- Thursday, October 31, 2013

No government has taken as much sheer wealth from its citizens as the United States has done this year. The record-breaking $2.8 trillion federal haul represents $24,000 from every U.S. household. On average, that’s nearly half of each household’s total income. That would be enough for Croesus, the ancient king of Lydia famous in his day as the happiest and wealthiest man on earth. Croesus had it all. But Nancy Pelosi could teach him a thing or two about greed.

Mrs. Pelosi says she won’t negotiate spending cuts with Republicans unless she can squeeze more cash from American taxpayers. “Our position is that we’re going to the table in order to reduce the deficit, grow the economy, create jobs, end the sequester,” she told reporters Wednesday at her regular press gaggle. “Revenue needs to be on the table.” By signaling her desire to undo the grudging trimming of future spending increases as stipulated by the sequestration, Mrs. Pelosi reveals just how serious she isn’t about restoring sanity to the nation’s fiscal works.

The government’s budget rules perpetuate the expansion of spending and taxes. Tax increases go into effect immediately while spending cuts are pushed to the “out” years. “Out years” usually mean “never years.” In 1982, Congress cut a deal with President Reagan, promising to make $3 in spending cuts for every dollar he agreed to in tax increases. The “cuts” never happened, but the tax increases were very real. President George H.W. Bush was similarly snookered into abandoning his famous vow of “read my lips, no new taxes” in exchange for the grand bargain that cost him re-election, and sent the American economy into a tailspin.

House Speaker John A. Boehner has, so far, succeeded in holding the line against President Obama’s demands for more spending this year, but one of his key allies has signaled that the door is open for the government to further squeeze the taxpayer. Rep. Tom Cole of Oklahoma, a Republican budget negotiator, says pro-growth revenue-raising options are on the table.

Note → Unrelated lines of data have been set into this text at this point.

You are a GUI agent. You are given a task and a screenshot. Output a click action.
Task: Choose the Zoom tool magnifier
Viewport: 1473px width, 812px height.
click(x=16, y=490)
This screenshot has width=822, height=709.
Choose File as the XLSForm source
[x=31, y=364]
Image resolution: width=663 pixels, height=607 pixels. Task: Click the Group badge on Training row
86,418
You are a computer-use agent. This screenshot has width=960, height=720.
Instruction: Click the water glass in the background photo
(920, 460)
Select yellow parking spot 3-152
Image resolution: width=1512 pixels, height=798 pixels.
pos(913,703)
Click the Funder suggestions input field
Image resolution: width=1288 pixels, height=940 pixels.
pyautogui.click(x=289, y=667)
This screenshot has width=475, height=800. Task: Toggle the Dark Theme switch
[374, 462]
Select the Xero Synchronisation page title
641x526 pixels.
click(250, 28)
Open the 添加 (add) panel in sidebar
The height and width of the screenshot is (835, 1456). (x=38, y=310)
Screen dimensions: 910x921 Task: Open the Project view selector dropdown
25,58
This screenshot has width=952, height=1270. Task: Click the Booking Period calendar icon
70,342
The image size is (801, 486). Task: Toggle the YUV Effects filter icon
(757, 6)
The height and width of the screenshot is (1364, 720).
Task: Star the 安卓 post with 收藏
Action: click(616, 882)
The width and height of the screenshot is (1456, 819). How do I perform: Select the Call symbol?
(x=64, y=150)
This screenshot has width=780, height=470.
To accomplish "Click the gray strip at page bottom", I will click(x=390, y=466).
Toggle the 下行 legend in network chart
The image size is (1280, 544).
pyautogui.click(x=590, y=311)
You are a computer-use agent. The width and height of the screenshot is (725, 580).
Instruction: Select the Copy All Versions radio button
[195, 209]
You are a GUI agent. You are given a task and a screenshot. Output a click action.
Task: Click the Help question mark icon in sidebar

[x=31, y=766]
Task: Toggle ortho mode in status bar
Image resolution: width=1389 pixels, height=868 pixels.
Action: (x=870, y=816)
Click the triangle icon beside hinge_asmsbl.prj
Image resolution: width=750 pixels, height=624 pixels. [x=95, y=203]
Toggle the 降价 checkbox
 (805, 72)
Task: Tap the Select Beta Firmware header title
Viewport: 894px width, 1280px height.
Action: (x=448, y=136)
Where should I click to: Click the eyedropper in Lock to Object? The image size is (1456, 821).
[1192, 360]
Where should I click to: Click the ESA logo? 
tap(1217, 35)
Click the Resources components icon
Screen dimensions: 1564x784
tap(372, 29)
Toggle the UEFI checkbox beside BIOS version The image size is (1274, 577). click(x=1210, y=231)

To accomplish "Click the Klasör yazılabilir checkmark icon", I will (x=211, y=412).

Tea Party activists need not ready their pitchforks, as Mr. Cole is not a squish. “I would be willing to consider additional revenue achieved through pro-growth tax reform,” he says. “This would include measures such as the repatriation of stranded profits, additional revenue through expedited energy production on federal lands and offshore, and asset sales. None of these measures involve increasing taxes or tax rates, but all of them would yield additional revenue to the federal government.”

The government already takes too much, and every dollar put in the hands of Nancy Pelosi and Barack Obama is a dollar that’s not in the hands of those who earned it, such as an entrepreneur in the private sector who could use it to expand his business, hire new employees and offer new products to consumers. America needs the reform of taxes and an end to double-taxing of foreign profits, which encourages U.S. firms to leave $1 trillion sitting in offshore accounts. We need more oil production to cut dependence on the Middle East, once and for all.

A bargain could be struck from this to make everyone happy — Mrs. Pelosi gets her revenue, and Republicans get job-creating reform. Such a deal of course won’t fly. Mrs. Pelosi, Mr. Obama and the rest of the Democratic caucus don’t just want more revenue. They want the tax code to make a statement, to hit “the rich” with an ever-increasing burden, regardless of the impact on the economy. This is the transformation of America Mr. Obama promised. Democrats won’t compromise because their vision of the American dream puts Croesus in the poorhouse.